Work to complete:
Transcribe the data in full; each line must match exactly.

Pixel coordinate grounding data
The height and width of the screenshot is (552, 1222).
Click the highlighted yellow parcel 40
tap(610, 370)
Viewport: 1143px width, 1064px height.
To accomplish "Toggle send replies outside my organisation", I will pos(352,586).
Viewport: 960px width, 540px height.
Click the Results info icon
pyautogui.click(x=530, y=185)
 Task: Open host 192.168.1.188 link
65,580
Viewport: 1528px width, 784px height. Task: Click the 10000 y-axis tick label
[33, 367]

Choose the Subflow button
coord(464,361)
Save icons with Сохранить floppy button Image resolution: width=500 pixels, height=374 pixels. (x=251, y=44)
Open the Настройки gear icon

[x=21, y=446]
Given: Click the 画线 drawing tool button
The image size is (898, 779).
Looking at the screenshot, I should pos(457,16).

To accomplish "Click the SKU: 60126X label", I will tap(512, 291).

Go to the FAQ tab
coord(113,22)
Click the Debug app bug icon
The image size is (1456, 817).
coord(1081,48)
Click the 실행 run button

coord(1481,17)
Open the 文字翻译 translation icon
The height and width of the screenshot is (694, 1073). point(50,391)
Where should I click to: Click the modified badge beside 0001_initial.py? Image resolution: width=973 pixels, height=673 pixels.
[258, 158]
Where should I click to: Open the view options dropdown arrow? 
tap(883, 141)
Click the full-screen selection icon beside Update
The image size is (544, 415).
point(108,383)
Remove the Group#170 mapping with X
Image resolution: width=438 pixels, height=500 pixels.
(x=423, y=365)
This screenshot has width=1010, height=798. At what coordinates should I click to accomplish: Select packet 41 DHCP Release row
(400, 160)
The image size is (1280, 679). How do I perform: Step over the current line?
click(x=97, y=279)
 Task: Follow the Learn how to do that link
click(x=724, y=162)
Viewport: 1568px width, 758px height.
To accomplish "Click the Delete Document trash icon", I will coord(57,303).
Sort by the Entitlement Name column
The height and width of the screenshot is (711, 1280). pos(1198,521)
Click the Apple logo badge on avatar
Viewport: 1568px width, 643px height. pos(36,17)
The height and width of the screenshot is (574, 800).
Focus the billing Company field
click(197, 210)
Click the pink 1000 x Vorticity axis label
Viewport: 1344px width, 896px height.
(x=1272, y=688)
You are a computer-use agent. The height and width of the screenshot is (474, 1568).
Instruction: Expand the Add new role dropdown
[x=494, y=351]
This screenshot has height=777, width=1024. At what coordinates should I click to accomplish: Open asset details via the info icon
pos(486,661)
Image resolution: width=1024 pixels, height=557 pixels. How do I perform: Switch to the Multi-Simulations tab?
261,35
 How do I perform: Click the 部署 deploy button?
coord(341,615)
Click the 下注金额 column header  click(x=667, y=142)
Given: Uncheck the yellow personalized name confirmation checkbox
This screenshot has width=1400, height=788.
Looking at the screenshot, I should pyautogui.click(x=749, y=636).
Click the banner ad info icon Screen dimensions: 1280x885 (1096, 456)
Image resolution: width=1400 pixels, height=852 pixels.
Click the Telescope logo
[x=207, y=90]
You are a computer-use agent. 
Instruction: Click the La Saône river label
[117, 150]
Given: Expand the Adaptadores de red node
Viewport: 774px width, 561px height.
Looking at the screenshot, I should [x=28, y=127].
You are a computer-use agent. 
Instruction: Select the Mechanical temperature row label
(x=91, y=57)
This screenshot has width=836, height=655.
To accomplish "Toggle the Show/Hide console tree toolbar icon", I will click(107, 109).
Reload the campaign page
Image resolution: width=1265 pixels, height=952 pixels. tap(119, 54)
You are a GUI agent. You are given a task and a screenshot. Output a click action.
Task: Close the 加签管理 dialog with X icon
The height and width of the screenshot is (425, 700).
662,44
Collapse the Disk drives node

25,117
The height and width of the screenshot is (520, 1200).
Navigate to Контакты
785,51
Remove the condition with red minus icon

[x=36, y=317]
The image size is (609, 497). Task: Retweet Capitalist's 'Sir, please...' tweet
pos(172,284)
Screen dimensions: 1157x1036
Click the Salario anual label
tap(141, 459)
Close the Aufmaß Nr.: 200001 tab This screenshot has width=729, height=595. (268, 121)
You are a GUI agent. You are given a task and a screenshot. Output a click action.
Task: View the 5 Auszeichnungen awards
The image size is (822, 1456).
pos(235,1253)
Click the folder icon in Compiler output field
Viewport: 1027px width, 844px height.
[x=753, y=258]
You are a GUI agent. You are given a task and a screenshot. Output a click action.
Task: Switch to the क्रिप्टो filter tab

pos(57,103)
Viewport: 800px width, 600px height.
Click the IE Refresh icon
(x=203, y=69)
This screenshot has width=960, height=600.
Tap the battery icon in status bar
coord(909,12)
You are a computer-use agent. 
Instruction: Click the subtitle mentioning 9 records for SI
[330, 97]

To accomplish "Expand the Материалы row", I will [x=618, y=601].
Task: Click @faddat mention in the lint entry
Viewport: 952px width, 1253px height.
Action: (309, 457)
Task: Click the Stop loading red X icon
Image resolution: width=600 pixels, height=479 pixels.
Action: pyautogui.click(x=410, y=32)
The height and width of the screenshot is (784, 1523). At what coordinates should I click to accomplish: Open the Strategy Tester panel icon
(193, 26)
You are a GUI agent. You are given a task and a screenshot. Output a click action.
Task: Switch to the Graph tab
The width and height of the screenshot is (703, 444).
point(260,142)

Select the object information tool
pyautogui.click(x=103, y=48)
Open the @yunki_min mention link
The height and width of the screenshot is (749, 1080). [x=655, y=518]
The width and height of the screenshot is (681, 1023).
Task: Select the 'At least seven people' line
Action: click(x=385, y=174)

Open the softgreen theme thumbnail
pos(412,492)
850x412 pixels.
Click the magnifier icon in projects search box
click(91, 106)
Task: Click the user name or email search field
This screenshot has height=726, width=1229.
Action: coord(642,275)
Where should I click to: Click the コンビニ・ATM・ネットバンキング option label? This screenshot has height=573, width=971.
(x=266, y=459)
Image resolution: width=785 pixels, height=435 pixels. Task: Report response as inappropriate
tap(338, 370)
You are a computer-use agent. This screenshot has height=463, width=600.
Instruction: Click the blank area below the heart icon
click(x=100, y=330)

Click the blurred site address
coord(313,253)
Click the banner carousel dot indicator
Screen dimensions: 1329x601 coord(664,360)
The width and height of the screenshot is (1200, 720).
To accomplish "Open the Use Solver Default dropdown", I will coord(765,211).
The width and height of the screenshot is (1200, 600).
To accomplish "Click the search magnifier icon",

Answer box:
The height and width of the screenshot is (552, 1222).
Click the highlighted yellow parcel 40
tap(610, 370)
Viewport: 1143px width, 1064px height.
To accomplish "Toggle send replies outside my organisation", I will pos(352,586).
Viewport: 960px width, 540px height.
Click the Results info icon
pyautogui.click(x=530, y=185)
 Task: Open host 192.168.1.188 link
65,580
Viewport: 1528px width, 784px height. Task: Click the 10000 y-axis tick label
[33, 367]

Choose the Subflow button
coord(464,361)
Save icons with Сохранить floppy button Image resolution: width=500 pixels, height=374 pixels. (x=251, y=44)
Open the Настройки gear icon

[x=21, y=446]
Given: Click the 画线 drawing tool button
The image size is (898, 779).
Looking at the screenshot, I should pos(457,16).

To accomplish "Click the SKU: 60126X label", I will tap(512, 291).

Go to the FAQ tab
coord(113,22)
Click the Debug app bug icon
The image size is (1456, 817).
coord(1081,48)
Click the 실행 run button

coord(1481,17)
Open the 文字翻译 translation icon
The height and width of the screenshot is (694, 1073). point(50,391)
Where should I click to: Click the modified badge beside 0001_initial.py? Image resolution: width=973 pixels, height=673 pixels.
[258, 158]
Where should I click to: Open the view options dropdown arrow? 
tap(883, 141)
Click the full-screen selection icon beside Update
The image size is (544, 415).
point(108,383)
Remove the Group#170 mapping with X
Image resolution: width=438 pixels, height=500 pixels.
(x=423, y=365)
This screenshot has width=1010, height=798. At what coordinates should I click to accomplish: Select packet 41 DHCP Release row
(400, 160)
The image size is (1280, 679). How do I perform: Step over the current line?
click(x=97, y=279)
 Task: Follow the Learn how to do that link
click(x=724, y=162)
Viewport: 1568px width, 758px height.
To accomplish "Click the Delete Document trash icon", I will coord(57,303).
Sort by the Entitlement Name column
The height and width of the screenshot is (711, 1280). pos(1198,521)
Click the Apple logo badge on avatar
Viewport: 1568px width, 643px height. pos(36,17)
The height and width of the screenshot is (574, 800).
Focus the billing Company field
click(197, 210)
Click the pink 1000 x Vorticity axis label
Viewport: 1344px width, 896px height.
(x=1272, y=688)
You are a computer-use agent. The height and width of the screenshot is (474, 1568).
Instruction: Expand the Add new role dropdown
[x=494, y=351]
This screenshot has height=777, width=1024. At what coordinates should I click to accomplish: Open asset details via the info icon
pos(486,661)
Image resolution: width=1024 pixels, height=557 pixels. How do I perform: Switch to the Multi-Simulations tab?
261,35
 How do I perform: Click the 部署 deploy button?
coord(341,615)
Click the 下注金额 column header  click(x=667, y=142)
Given: Uncheck the yellow personalized name confirmation checkbox
This screenshot has width=1400, height=788.
Looking at the screenshot, I should pyautogui.click(x=749, y=636).
Click the banner ad info icon Screen dimensions: 1280x885 (1096, 456)
Image resolution: width=1400 pixels, height=852 pixels.
Click the Telescope logo
[x=207, y=90]
You are a computer-use agent. 
Instruction: Click the La Saône river label
[117, 150]
Given: Expand the Adaptadores de red node
Viewport: 774px width, 561px height.
Looking at the screenshot, I should [x=28, y=127].
You are a computer-use agent. 
Instruction: Select the Mechanical temperature row label
(x=91, y=57)
This screenshot has width=836, height=655.
To accomplish "Toggle the Show/Hide console tree toolbar icon", I will click(107, 109).
Reload the campaign page
Image resolution: width=1265 pixels, height=952 pixels. tap(119, 54)
You are a GUI agent. You are given a task and a screenshot. Output a click action.
Task: Close the 加签管理 dialog with X icon
The height and width of the screenshot is (425, 700).
662,44
Collapse the Disk drives node

25,117
The height and width of the screenshot is (520, 1200).
Navigate to Контакты
785,51
Remove the condition with red minus icon

[x=36, y=317]
The image size is (609, 497). Task: Retweet Capitalist's 'Sir, please...' tweet
pos(172,284)
Screen dimensions: 1157x1036
Click the Salario anual label
tap(141, 459)
Close the Aufmaß Nr.: 200001 tab This screenshot has width=729, height=595. (268, 121)
You are a GUI agent. You are given a task and a screenshot. Output a click action.
Task: View the 5 Auszeichnungen awards
The image size is (822, 1456).
pos(235,1253)
Click the folder icon in Compiler output field
Viewport: 1027px width, 844px height.
[x=753, y=258]
You are a GUI agent. You are given a task and a screenshot. Output a click action.
Task: Switch to the क्रिप्टो filter tab

pos(57,103)
Viewport: 800px width, 600px height.
Click the IE Refresh icon
(x=203, y=69)
This screenshot has width=960, height=600.
Tap the battery icon in status bar
coord(909,12)
You are a computer-use agent. 
Instruction: Click the subtitle mentioning 9 records for SI
[330, 97]

To accomplish "Expand the Материалы row", I will [x=618, y=601].
Task: Click @faddat mention in the lint entry
Viewport: 952px width, 1253px height.
Action: (309, 457)
Task: Click the Stop loading red X icon
Image resolution: width=600 pixels, height=479 pixels.
Action: pyautogui.click(x=410, y=32)
The height and width of the screenshot is (784, 1523). At what coordinates should I click to accomplish: Open the Strategy Tester panel icon
(193, 26)
You are a GUI agent. You are given a task and a screenshot. Output a click action.
Task: Switch to the Graph tab
The width and height of the screenshot is (703, 444).
point(260,142)

Select the object information tool
pyautogui.click(x=103, y=48)
Open the @yunki_min mention link
The height and width of the screenshot is (749, 1080). [x=655, y=518]
The width and height of the screenshot is (681, 1023).
Task: Select the 'At least seven people' line
Action: click(x=385, y=174)

Open the softgreen theme thumbnail
pos(412,492)
850x412 pixels.
Click the magnifier icon in projects search box
click(91, 106)
Task: Click the user name or email search field
This screenshot has height=726, width=1229.
Action: coord(642,275)
Where should I click to: Click the コンビニ・ATM・ネットバンキング option label? This screenshot has height=573, width=971.
(x=266, y=459)
Image resolution: width=785 pixels, height=435 pixels. Task: Report response as inappropriate
tap(338, 370)
You are a computer-use agent. This screenshot has height=463, width=600.
Instruction: Click the blank area below the heart icon
click(x=100, y=330)

Click the blurred site address
coord(313,253)
Click the banner carousel dot indicator
Screen dimensions: 1329x601 coord(664,360)
The width and height of the screenshot is (1200, 720).
To accomplish "Open the Use Solver Default dropdown", I will coord(765,211).
The width and height of the screenshot is (1200, 600).
To accomplish "Click the search magnifier icon",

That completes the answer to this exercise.